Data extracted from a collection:
BEGIN
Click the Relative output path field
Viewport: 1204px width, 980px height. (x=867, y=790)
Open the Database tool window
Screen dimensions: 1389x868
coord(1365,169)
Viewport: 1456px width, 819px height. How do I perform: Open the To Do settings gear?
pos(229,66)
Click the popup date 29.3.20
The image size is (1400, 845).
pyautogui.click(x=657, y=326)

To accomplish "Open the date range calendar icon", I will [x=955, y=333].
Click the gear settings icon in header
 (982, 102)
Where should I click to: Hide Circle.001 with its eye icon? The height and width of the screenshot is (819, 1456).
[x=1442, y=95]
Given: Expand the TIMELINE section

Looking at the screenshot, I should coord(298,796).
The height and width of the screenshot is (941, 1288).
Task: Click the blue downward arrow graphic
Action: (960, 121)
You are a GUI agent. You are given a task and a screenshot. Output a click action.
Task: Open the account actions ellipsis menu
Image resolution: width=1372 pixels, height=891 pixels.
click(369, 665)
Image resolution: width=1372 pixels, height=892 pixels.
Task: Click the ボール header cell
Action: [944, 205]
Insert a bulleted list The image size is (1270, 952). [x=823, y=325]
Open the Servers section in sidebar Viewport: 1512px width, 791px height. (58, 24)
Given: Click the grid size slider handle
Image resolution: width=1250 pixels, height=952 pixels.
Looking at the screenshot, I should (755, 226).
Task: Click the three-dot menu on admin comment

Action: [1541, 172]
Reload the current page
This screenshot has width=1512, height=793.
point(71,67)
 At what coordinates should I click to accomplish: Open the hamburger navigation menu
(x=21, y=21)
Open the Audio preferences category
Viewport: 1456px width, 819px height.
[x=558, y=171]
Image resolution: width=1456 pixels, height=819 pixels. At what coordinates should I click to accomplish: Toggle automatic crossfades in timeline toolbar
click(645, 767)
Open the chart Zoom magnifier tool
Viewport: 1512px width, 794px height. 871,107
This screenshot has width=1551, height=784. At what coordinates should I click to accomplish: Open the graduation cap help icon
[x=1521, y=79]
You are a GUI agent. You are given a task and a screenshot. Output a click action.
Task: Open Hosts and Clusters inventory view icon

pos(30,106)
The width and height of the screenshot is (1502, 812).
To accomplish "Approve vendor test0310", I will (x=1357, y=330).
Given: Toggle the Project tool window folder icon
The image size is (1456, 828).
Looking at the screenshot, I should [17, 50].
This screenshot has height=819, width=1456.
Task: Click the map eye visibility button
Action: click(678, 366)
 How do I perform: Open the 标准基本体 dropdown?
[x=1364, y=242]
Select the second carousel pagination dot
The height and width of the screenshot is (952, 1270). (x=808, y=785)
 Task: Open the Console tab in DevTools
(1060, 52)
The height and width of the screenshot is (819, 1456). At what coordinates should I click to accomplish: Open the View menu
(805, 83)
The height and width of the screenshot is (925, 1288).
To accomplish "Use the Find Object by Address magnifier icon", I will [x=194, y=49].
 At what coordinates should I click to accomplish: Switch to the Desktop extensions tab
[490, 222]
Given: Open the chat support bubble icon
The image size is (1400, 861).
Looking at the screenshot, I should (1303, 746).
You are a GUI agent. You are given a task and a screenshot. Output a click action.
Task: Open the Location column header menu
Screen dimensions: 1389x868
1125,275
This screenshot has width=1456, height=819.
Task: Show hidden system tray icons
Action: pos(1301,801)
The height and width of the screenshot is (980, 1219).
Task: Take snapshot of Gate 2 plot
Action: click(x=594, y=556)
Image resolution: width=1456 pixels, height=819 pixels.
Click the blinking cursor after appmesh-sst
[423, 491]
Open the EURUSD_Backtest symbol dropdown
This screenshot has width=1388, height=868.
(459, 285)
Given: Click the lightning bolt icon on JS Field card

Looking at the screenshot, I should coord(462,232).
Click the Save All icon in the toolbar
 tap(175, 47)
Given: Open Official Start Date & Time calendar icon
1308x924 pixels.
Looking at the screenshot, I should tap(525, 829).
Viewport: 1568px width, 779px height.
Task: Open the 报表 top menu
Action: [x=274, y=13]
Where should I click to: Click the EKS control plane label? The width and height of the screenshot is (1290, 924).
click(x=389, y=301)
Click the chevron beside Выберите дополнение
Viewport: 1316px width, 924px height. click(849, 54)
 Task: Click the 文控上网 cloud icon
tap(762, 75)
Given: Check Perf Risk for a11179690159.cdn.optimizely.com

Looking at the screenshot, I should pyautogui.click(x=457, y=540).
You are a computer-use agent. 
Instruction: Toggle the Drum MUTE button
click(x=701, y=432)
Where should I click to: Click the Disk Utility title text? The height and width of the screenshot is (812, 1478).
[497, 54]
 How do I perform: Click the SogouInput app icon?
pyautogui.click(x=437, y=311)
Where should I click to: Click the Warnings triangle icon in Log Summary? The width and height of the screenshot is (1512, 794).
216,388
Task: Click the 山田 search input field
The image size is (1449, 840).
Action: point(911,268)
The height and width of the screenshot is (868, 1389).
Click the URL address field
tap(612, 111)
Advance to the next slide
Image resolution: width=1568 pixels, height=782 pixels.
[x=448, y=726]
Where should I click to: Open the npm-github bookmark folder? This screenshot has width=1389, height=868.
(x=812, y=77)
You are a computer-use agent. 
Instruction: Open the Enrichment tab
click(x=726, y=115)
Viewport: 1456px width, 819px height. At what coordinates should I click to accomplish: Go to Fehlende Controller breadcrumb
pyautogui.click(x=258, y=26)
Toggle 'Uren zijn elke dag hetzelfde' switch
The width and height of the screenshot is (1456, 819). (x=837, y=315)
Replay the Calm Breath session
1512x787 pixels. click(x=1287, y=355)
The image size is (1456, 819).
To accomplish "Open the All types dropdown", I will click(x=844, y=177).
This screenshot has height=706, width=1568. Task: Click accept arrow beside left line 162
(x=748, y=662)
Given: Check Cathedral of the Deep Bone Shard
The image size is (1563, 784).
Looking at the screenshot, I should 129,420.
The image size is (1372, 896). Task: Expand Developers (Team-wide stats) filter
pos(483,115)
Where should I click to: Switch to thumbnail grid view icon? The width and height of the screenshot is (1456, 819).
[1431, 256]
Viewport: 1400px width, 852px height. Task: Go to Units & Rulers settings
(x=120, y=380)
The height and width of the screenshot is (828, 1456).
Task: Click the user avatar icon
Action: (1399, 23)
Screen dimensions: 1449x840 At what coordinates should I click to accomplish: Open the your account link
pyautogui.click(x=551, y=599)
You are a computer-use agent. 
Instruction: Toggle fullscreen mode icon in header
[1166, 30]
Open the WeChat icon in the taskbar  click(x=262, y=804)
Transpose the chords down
END
Tell me how many lines in the entries contain the string "will", and give nothing besides that number.

4